How old are the oldest trees in the world

Hundred-year-old trees, thousand-year-old trees… We know for sure that trees live longer than we do, but how long do they live, how old are the oldest trees and when did they appear?

The oldest trees according to the different geological periods

The oldest trees in the Triassic period

Triassic seed fern: oldest trees

We have to go back to the Triassic period (250 to 200 million years ago), when the climate was hot and dry, to find the first trees.

The very first dinosaurs can be found here, and the plant kingdom is mainly composed of the Ginkgoaceae family (of which we know the Ginkgo biloba), conifers and seed ferns.

The outstanding Gingko biloba of the botanical garden of Tours

The oldest trees in the Jurassic

Millennium trees of the Jurassic

But this vegetation will especially take its place in the Jurassic (from 200 to 145 million years), where the arid climate of the Triassic evolves into a warm and humid climate, thus favoring the emergence of lush jungles. But contrary to what is often thought, dinosaurs did not wander among palm trees and plants with spectacular flowers! It was mostly conifers that dominated the flora.

Fossil of conifer in the Jurassic: brachyphyllum, the oldest trees
Wollemia nobilis, one of the oldest trees in the world

As previously mentioned, the Ginkgoaceae were dominant, of which the Ginkgo biloba has come down to us.
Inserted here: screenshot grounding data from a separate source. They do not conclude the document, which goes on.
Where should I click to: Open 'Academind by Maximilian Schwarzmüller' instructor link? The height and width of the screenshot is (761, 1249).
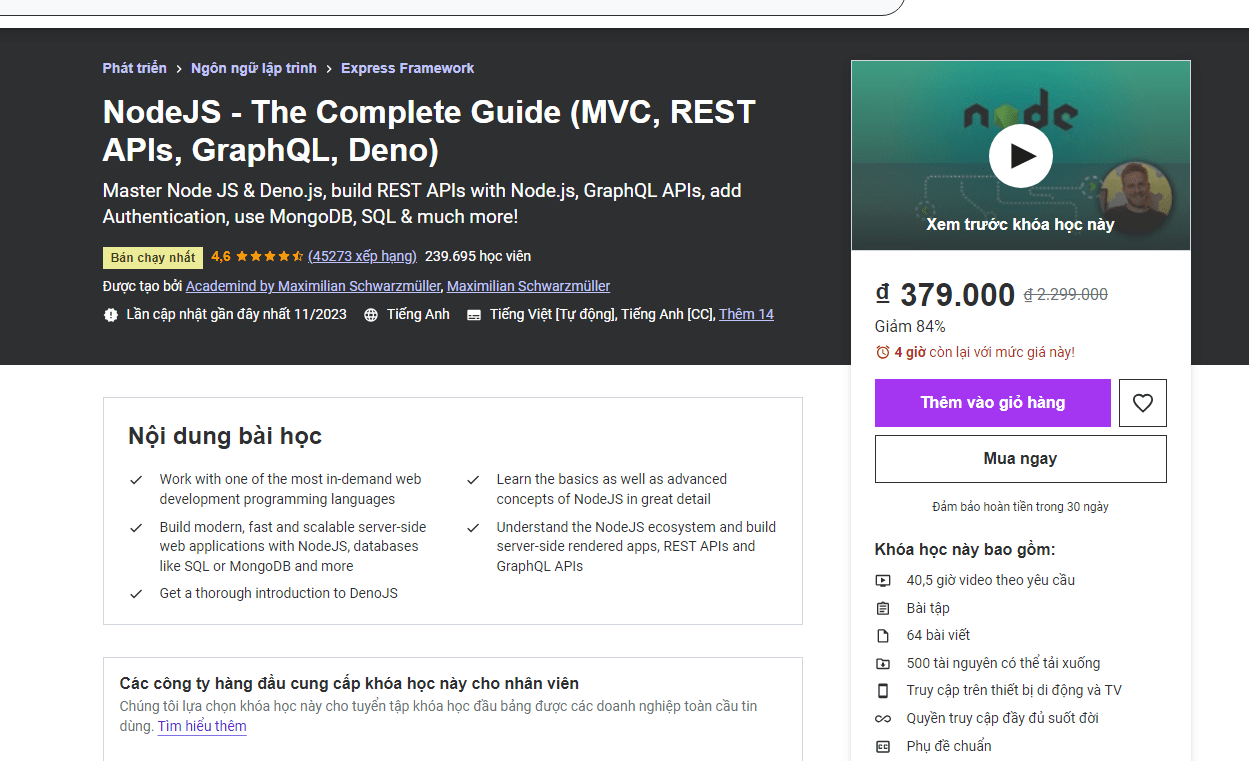(x=313, y=286)
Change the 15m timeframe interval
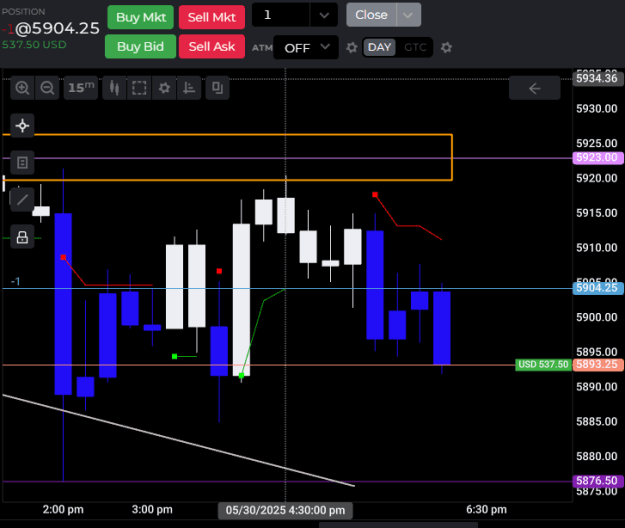Image resolution: width=625 pixels, height=528 pixels. coord(81,88)
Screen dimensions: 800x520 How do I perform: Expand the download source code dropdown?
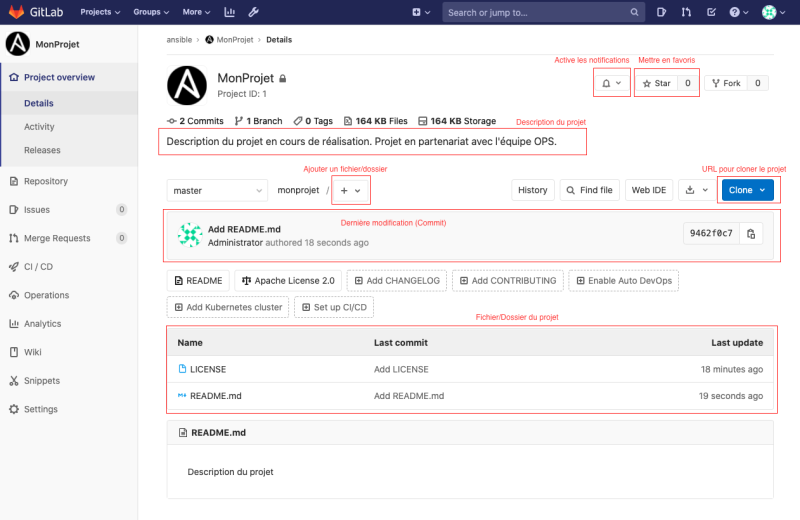click(x=697, y=190)
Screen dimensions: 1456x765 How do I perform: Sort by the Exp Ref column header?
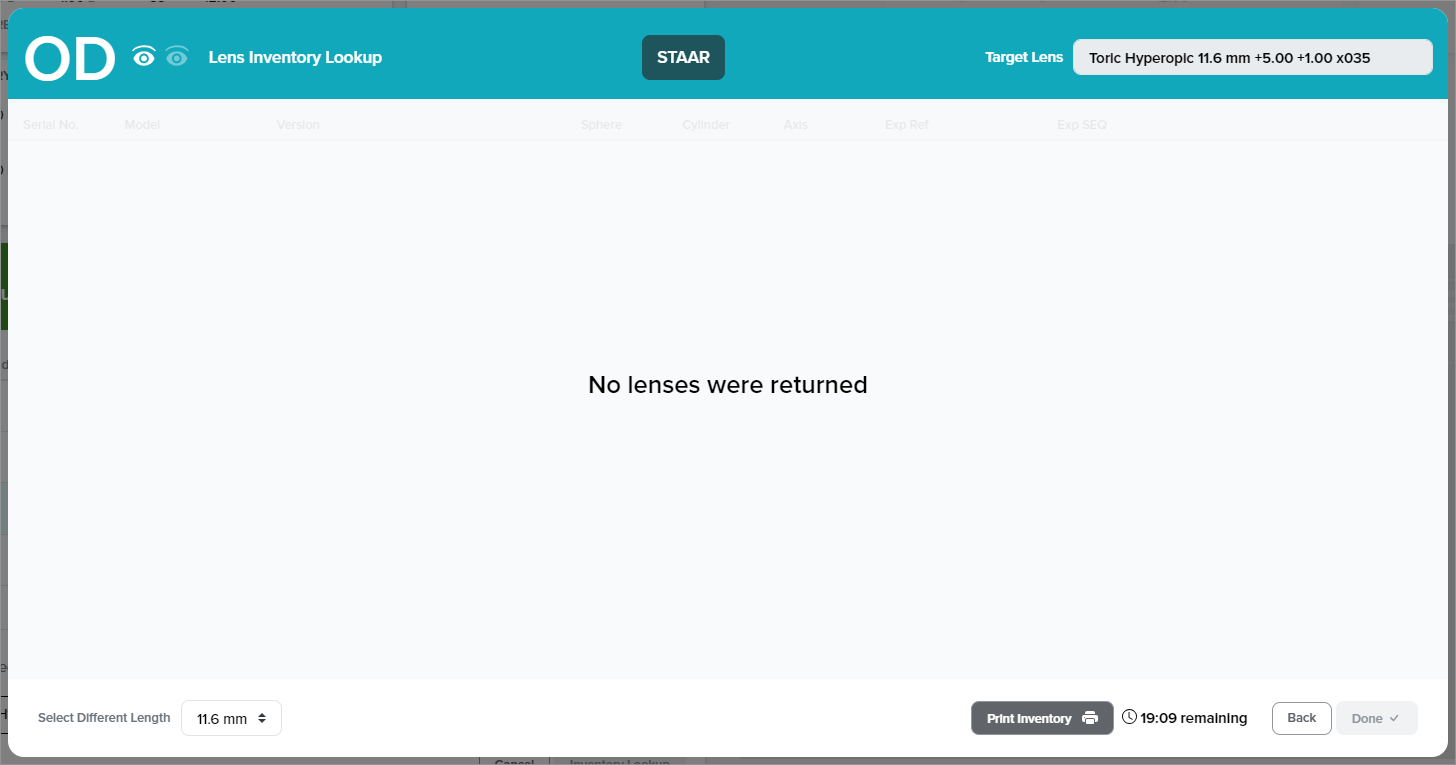pos(906,125)
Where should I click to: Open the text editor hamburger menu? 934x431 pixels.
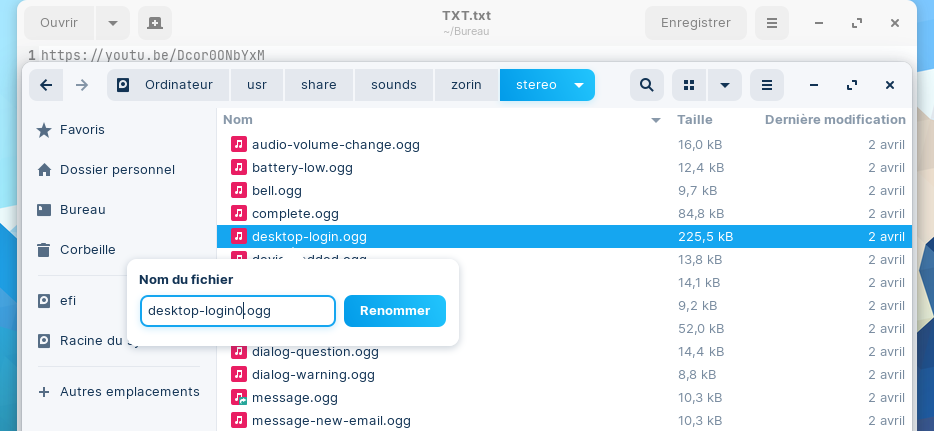771,22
But also the Araucariaceae family, of which we know the spectacular silhouette of the Araucaria columnaris that we meet in tropical gardens, a silhouette that can easily be described as prehistoric! Also part of this family, the Wollemi pine is just as spectacular and was recently rediscovered as still existing in Australia.

Araucaria araucana : oldest trees in the world
Remarkable millennium tree: the Cyca

And let’s not forget the ancestral family of the Cycadales of which the Cycas are a part! Halfway between a palm tree and a tree fern, their tough leaves with a spectacular silhouette are very sought after today.

Feuilles de cycas - Arbres les plus anciens du monde

Oldest trees in the Cretaceous

With a climate equivalent to that of the Jurassic period, the plant kingdom underwent a major evolution in the Cretaceous period (from 146 to 65 million years ago) and saw the appearance of Angiosperms, i.e. flowering plants. Diversified and abundant, they quickly colonized all the ecological niches that could accommodate them and quickly became the dominant plant group.

It is likely that these flowering plants had an influence on the dinosaurs, which began to feed on them (unlike the Araucarias and other Cycas with their more than dissuasive leaves!), and to develop an increasingly developed chewing apparatus.

These Angiosperms also favored the emergence of insects.
The oldest Angiosperm fossil found is the Archaefructus liaoningensis, now extinct, discovered in China, and resembling our black pepper.

Fossil of Angiosperm, the oldest plants in the world

Did the flora become extinct like the dinosaurs?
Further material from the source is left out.